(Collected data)
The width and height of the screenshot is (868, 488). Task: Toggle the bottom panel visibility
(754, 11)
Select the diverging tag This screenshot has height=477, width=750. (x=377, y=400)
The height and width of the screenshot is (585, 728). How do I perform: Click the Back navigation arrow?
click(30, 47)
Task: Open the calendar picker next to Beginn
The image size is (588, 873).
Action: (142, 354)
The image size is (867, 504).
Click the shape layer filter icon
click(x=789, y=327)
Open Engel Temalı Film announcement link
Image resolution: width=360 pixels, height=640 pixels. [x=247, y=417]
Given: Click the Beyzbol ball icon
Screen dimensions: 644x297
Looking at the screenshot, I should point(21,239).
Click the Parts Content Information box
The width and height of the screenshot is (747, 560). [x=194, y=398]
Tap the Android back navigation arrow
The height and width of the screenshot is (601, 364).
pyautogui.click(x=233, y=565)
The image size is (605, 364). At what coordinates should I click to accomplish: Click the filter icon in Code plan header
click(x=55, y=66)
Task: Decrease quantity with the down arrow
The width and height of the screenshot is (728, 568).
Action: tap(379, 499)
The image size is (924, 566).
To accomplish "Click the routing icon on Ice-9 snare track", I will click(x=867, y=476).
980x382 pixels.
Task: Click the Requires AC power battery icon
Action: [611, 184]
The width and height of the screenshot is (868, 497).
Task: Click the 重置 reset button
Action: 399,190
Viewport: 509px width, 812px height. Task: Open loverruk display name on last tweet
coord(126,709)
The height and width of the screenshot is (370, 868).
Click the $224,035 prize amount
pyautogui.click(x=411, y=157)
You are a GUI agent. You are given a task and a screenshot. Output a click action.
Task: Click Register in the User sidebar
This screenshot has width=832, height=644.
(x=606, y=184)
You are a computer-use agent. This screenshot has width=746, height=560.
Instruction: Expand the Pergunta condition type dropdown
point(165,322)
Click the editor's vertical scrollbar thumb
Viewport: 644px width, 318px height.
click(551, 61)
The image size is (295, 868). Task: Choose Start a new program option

TASK BRIEF
From the entries above, restate word for word the lines from the line containing "The width and height of the screenshot is (728, 568)." to the line containing "You are a computer-use", both ends included, and nothing more.

SOLUTION FOR THIS EXERCISE
The width and height of the screenshot is (728, 568).
Action: tap(379, 499)
The image size is (924, 566).
To accomplish "Click the routing icon on Ice-9 snare track", I will click(x=867, y=476).
980x382 pixels.
Task: Click the Requires AC power battery icon
Action: [611, 184]
The width and height of the screenshot is (868, 497).
Task: Click the 重置 reset button
Action: 399,190
Viewport: 509px width, 812px height. Task: Open loverruk display name on last tweet
coord(126,709)
The height and width of the screenshot is (370, 868).
Click the $224,035 prize amount
pyautogui.click(x=411, y=157)
You are a GUI agent. You are given a task and a screenshot. Output a click action.
Task: Click Register in the User sidebar
This screenshot has width=832, height=644.
(x=606, y=184)
You are a computer-use agent. This screenshot has width=746, height=560.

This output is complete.